Barbi Does Miami

mostly from my oxymoronic years between Miami and Milford


Leave a comment

Art for the Revolutionary….

Picasso sculpture

99% of the art at Art Basel Miami was for the 1%, the remaining 1% was for the 99%.

You get the math?

Global capitalism at work! Consumerism in overdrive, showcasing the trickle-down effect to a select few formerly starving artists (most now dead) and their Prada clad uber dealers. Selling masterpieces or rather masturbation pieces to the super rich.

But where is this irony reflected? Is a Picasso still a radical challenge to the status quo? Where is the new rage?

This commodification of status art is boring. The endless (and I mean endless) rows of mind-dulling booths with static canvasses, photos, installations, sculptures and hangings is so overwhelming that it’s impossible to recognize the good from the bad from the new from the old.

Picassos, three in one booth, look blah, Calder, Delaunay, Miro, feel like so what? An entire gallery filled with about 200 original Warhols, cute but can we go home now…

To present art, some great art, as interior decorating like an all-you-can-eat art buffet to binging collectors in  the same space that held the car show just a few weeks ago and the boat show next month diminishes its cultural and historical value. Just because the creamiest 1% of the 1% cream have agreed to agree, leaving nothing to chance. Their millions safe within the vaults of  big brand investment art.

intertwined tires made from black marble

Design Miami was nestled like a co-dependent snooty mistress in a tent alongside the massive convention center.

Design Miami used to be in the Design District, where this year the Buckminster Fuller Dome and Dymaxion car where re-created by Sir Norman Foster making an inspired statement for inventive design that reflects past and future. Art Basel Inc. has taken over Design Miami and keeps it close to their all-encompassing police-state-of-the-art campus, with Schwarzenegger-esque guards who look like they will pepper-spray anyone that does not meet the  humorless Swiss code of conduct.

photo: Alastair Gordon

Design Miami houses designers. Or rather galleries who sell the work of furniture, jewelry, lighting, life-style designers. No art allowed in this building. Just design. One booth had two blank walls with nails where their fifties wall weavings would have hung had it not been for the style police deeming them to be art and  forbidding the gallery to sell them.

So, you may wonder, what happened to art that says fuck you to all this monitoring, keeping track and bourgeois judging of what should live and what should not?

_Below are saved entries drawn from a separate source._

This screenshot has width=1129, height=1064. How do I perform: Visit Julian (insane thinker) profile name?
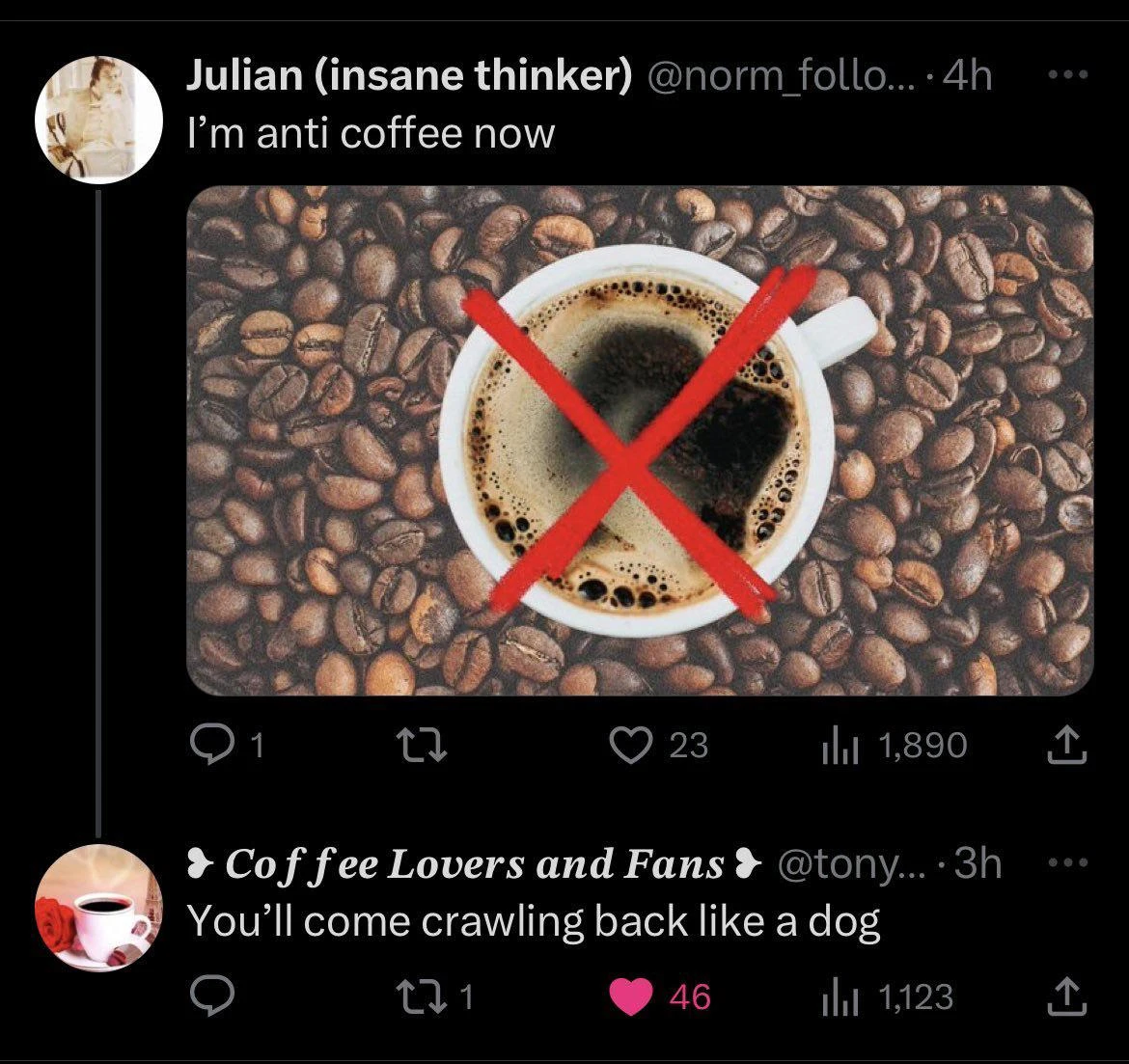[405, 76]
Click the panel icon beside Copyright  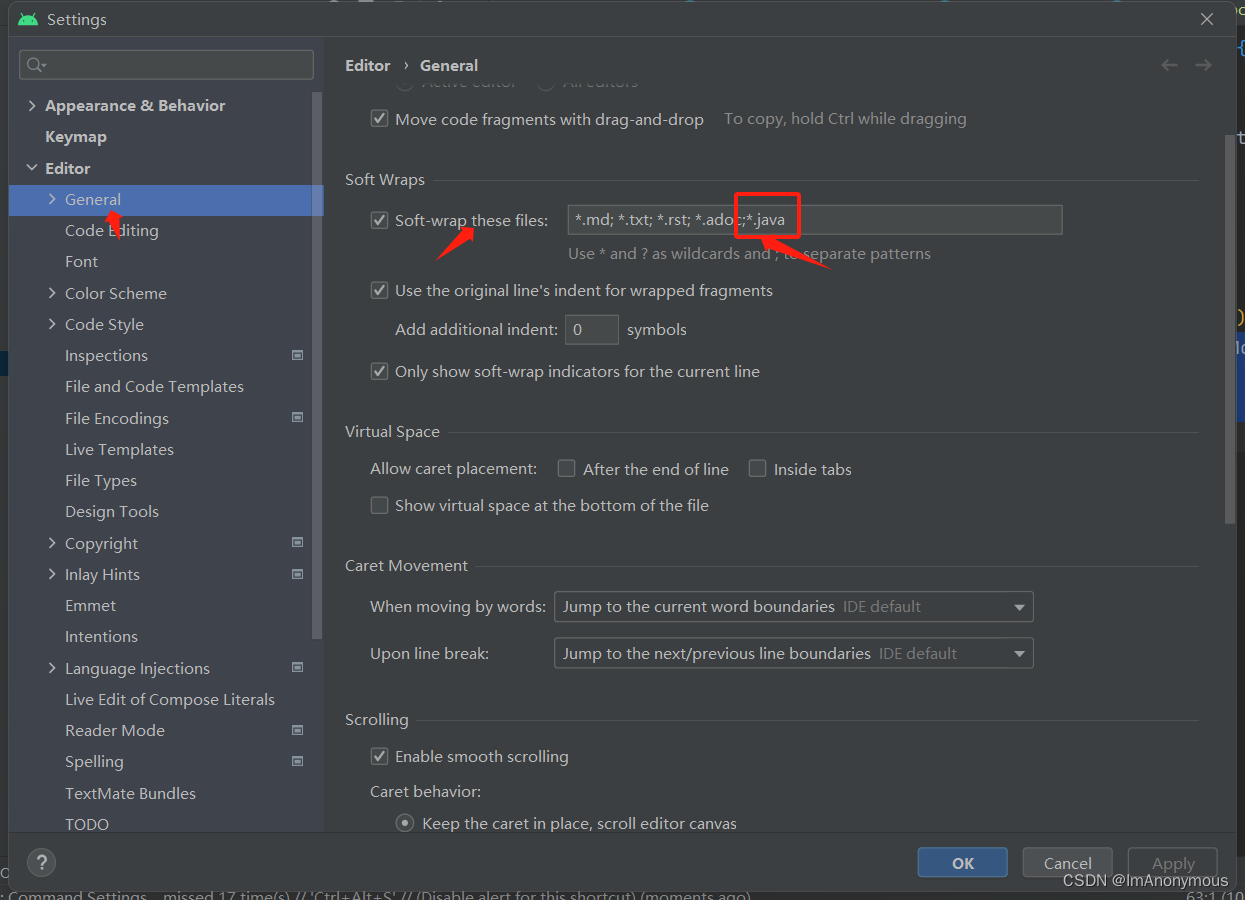point(297,542)
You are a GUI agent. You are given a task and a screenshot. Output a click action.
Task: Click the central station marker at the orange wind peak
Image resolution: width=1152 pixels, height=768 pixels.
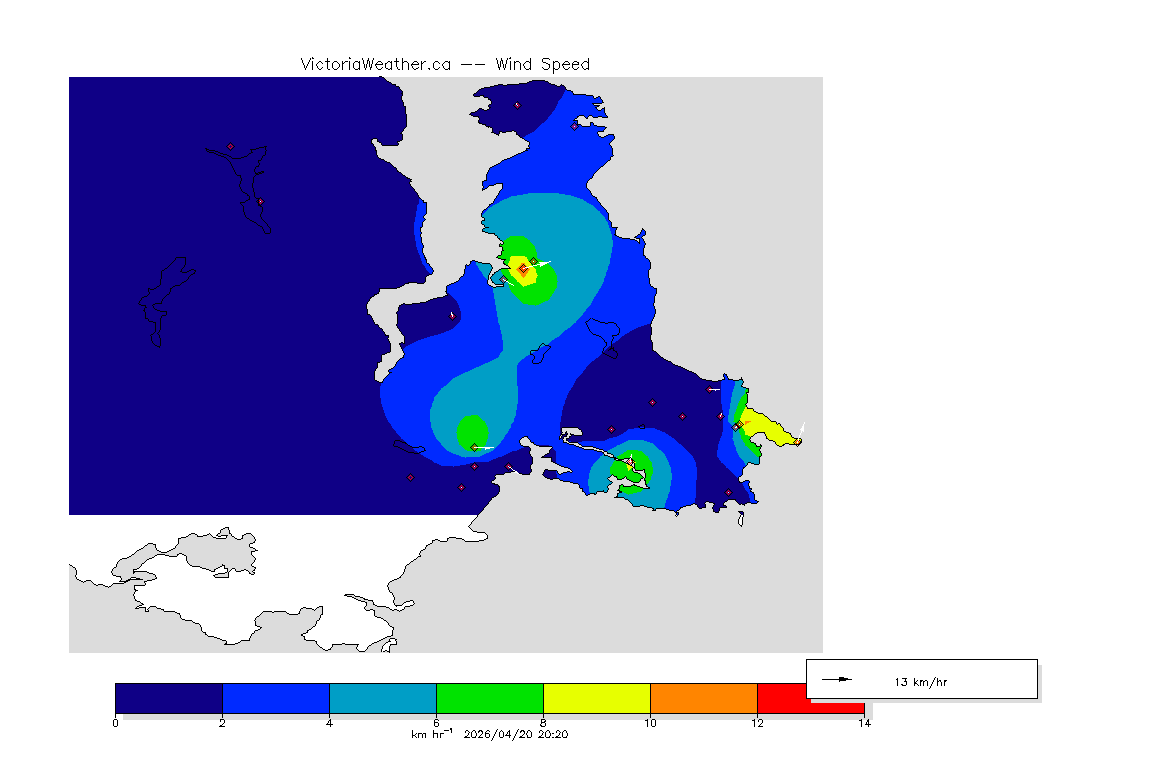coord(523,268)
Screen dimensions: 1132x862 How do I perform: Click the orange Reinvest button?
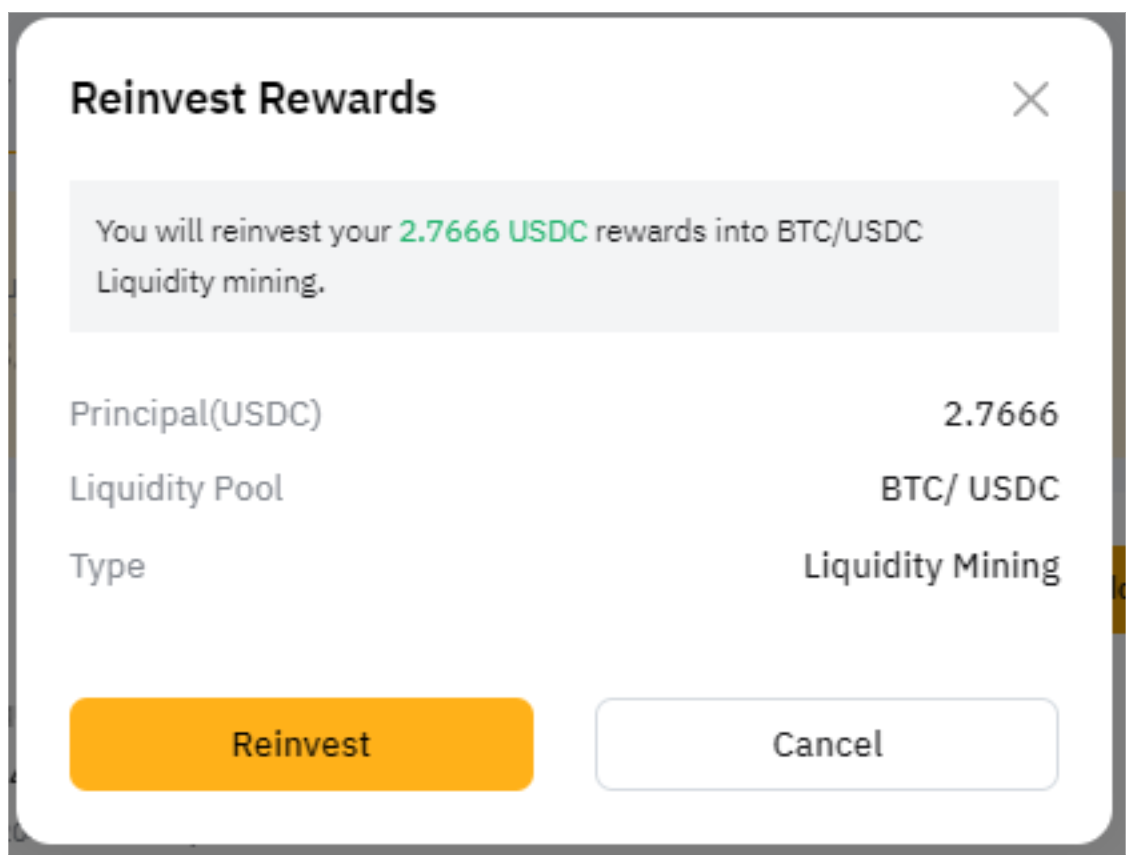(x=301, y=745)

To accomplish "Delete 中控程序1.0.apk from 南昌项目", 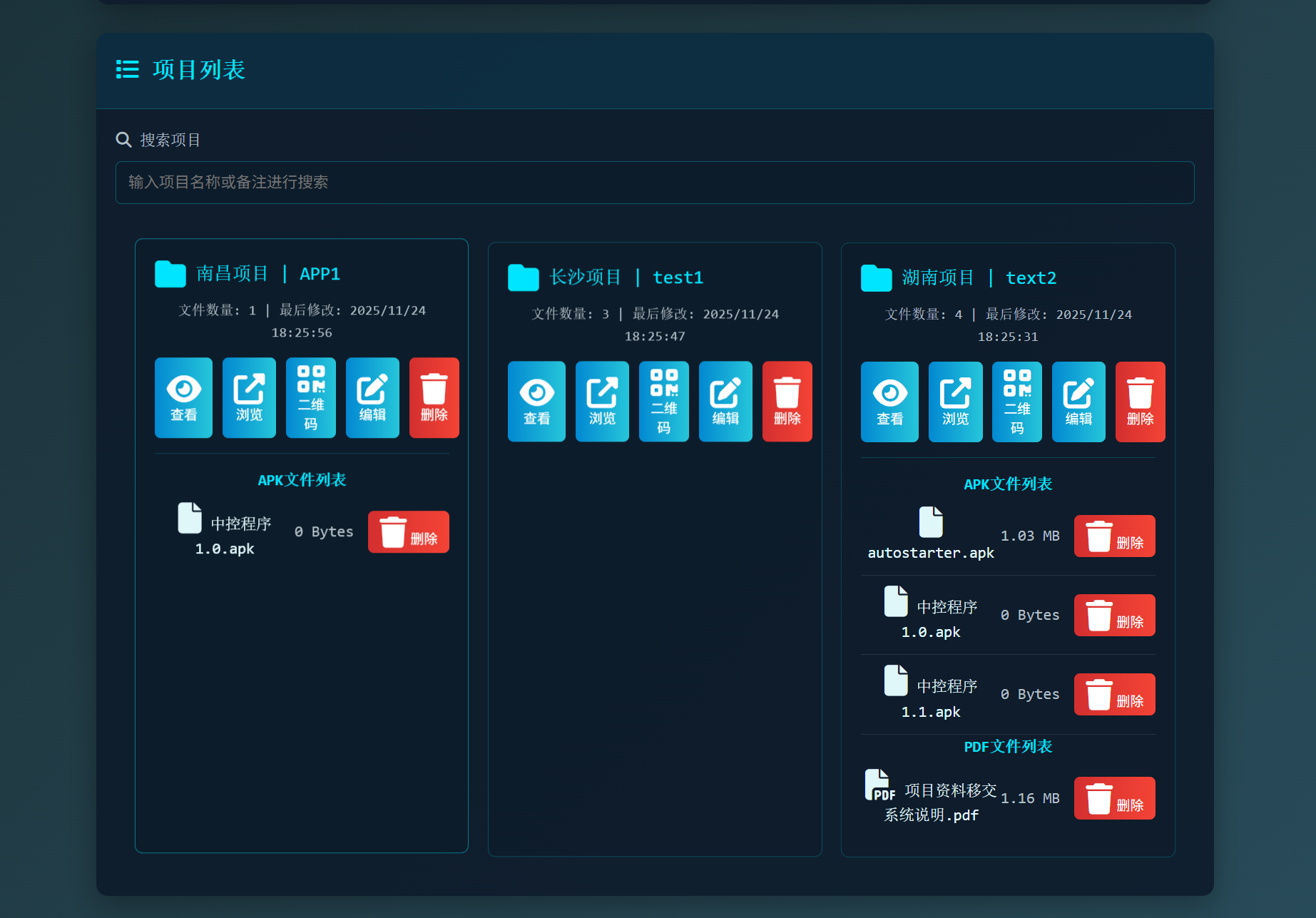I will tap(408, 531).
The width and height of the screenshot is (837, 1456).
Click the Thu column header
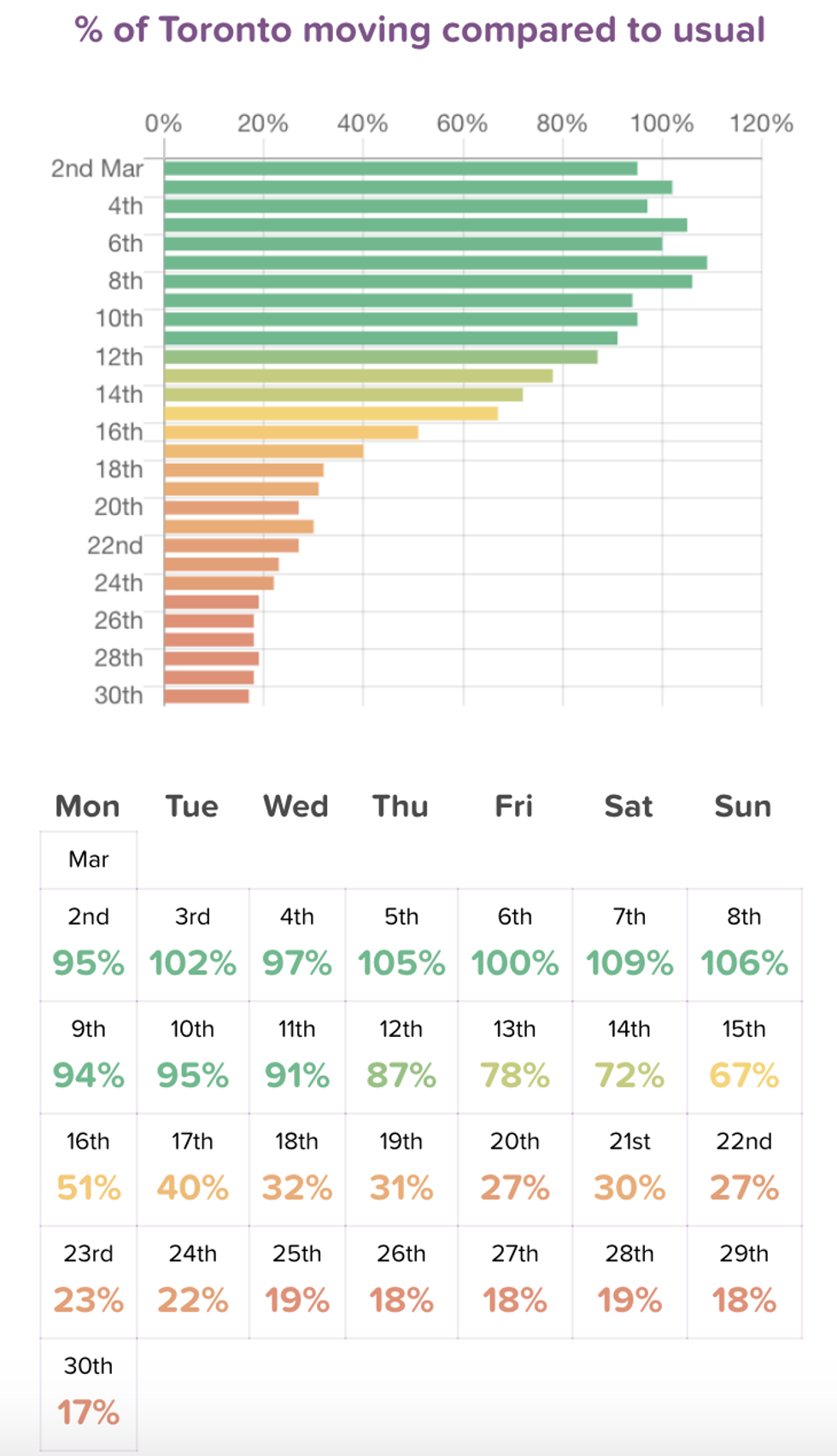pos(400,806)
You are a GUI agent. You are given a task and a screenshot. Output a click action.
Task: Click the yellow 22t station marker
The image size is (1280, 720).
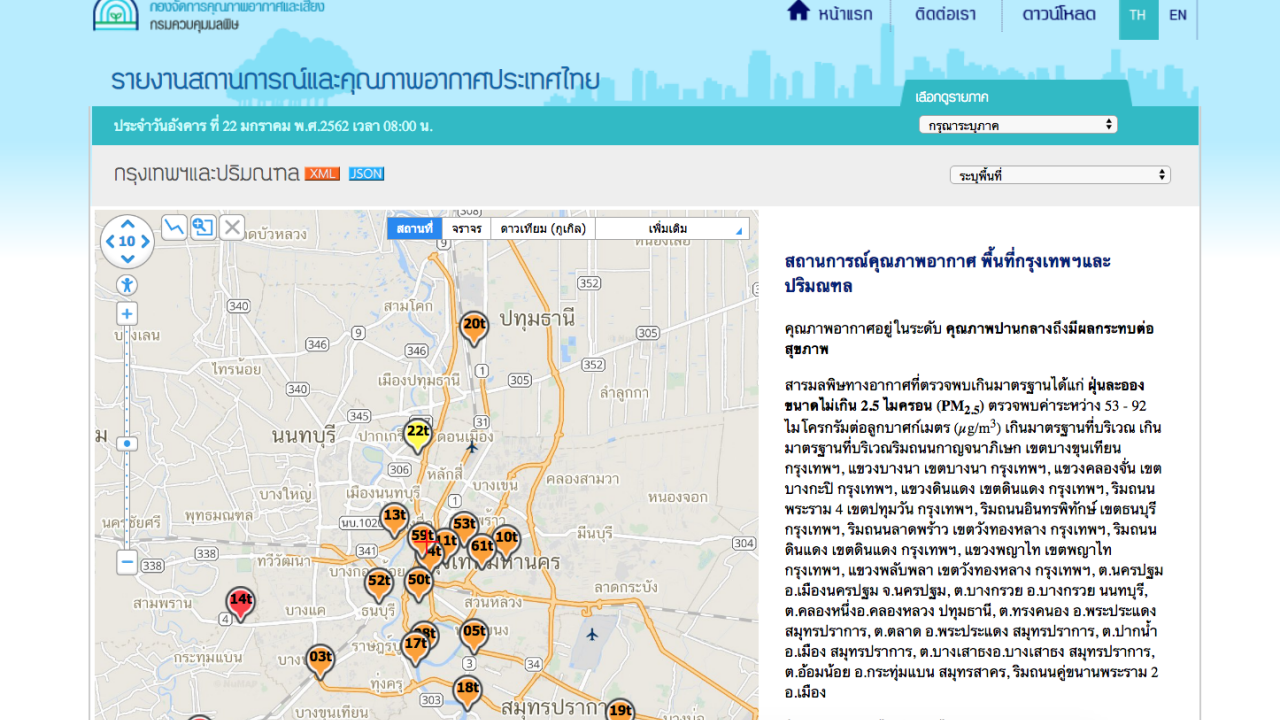418,434
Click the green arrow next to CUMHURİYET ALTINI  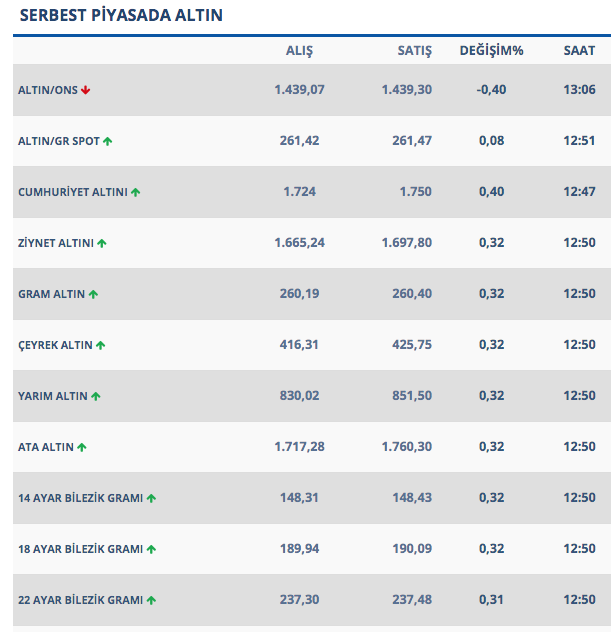pos(135,192)
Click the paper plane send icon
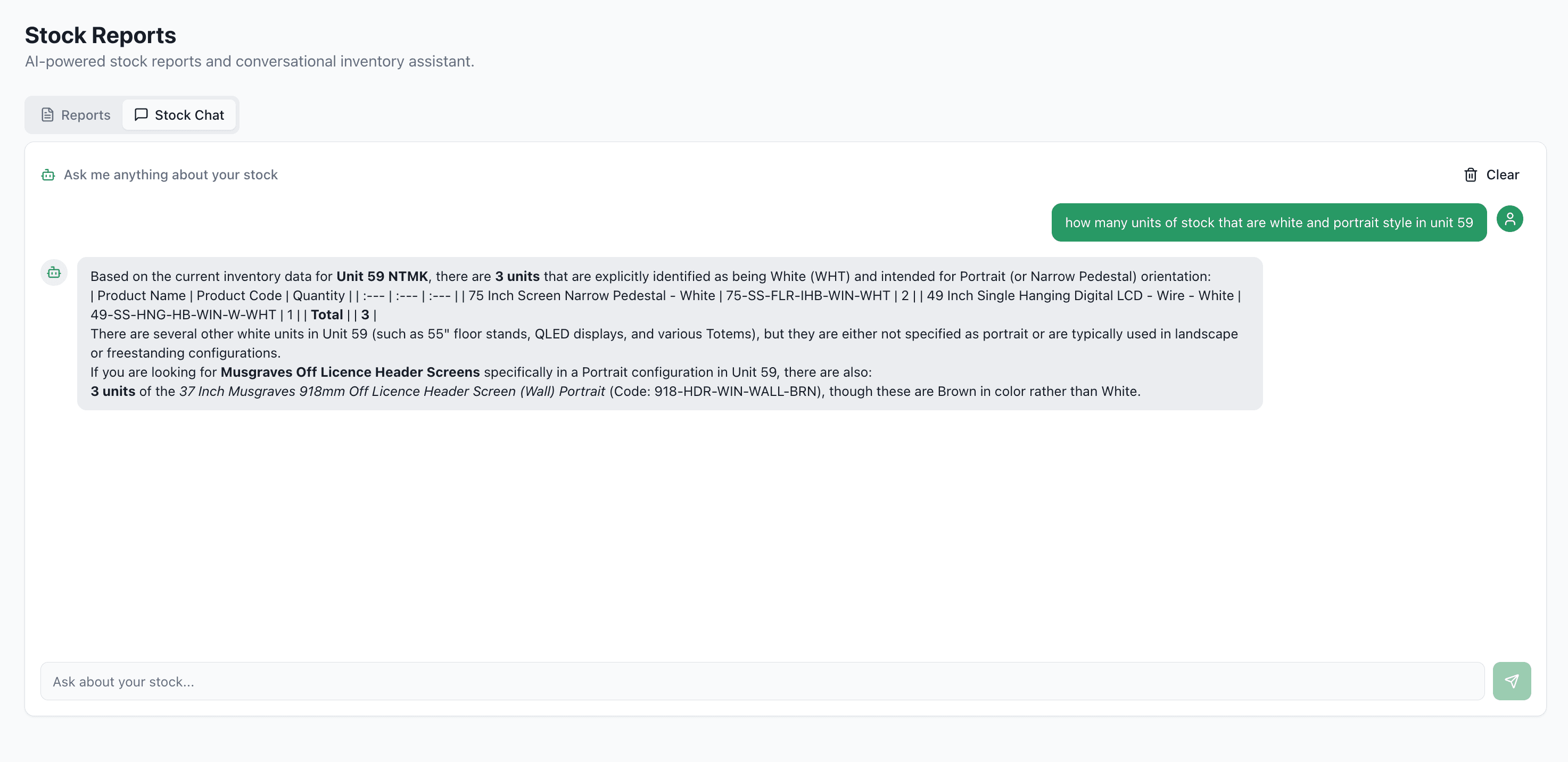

Where is the To Create Art is To Burn Alive spirit behind this snob spectacle?

Where is the devil-may-care, I have the urge to get lost, give me a piece of wood, a canvas, a block of clay and I’ll see you next year, spirit of the artist?

Sanitized! Lobotomized! Exorcized!

Even the satellite shows with younger and edgier work were eager to register on the luxury radar, and attract those god-like collectors who  spread the magic gold that makes or breaks careers.

Baseled Barbi

 

 

 

 

 

 

 

 

 

 

 

Still there was the upside that  the remaining 1% of art was for the remaining 99%

This 1% was getting dirty in Wynwood where another set of walls had been given up to artists who painted manically, obsessively grinding and wielding their cans, sprays and ladders.

picture by John Wendelbo

Above  a collaboration:  john wendelbo / Mare139, 

The 99% was there, in the street, raw energy alive with loud music, swanning the galleries, eating from food trucks, dancing, taking pictures, making movies, kissing, noisy, funny, sexy, young…

And the art was there on the walls, being created in the moment for everyone to see – a democracy of participation.

No luxury price tags.

Unavailable for ownership.

Art that hopefully foreshadows an awakening to a time where status is lost, luxury deemed boring and boundless creativity – like anything – is possible…again.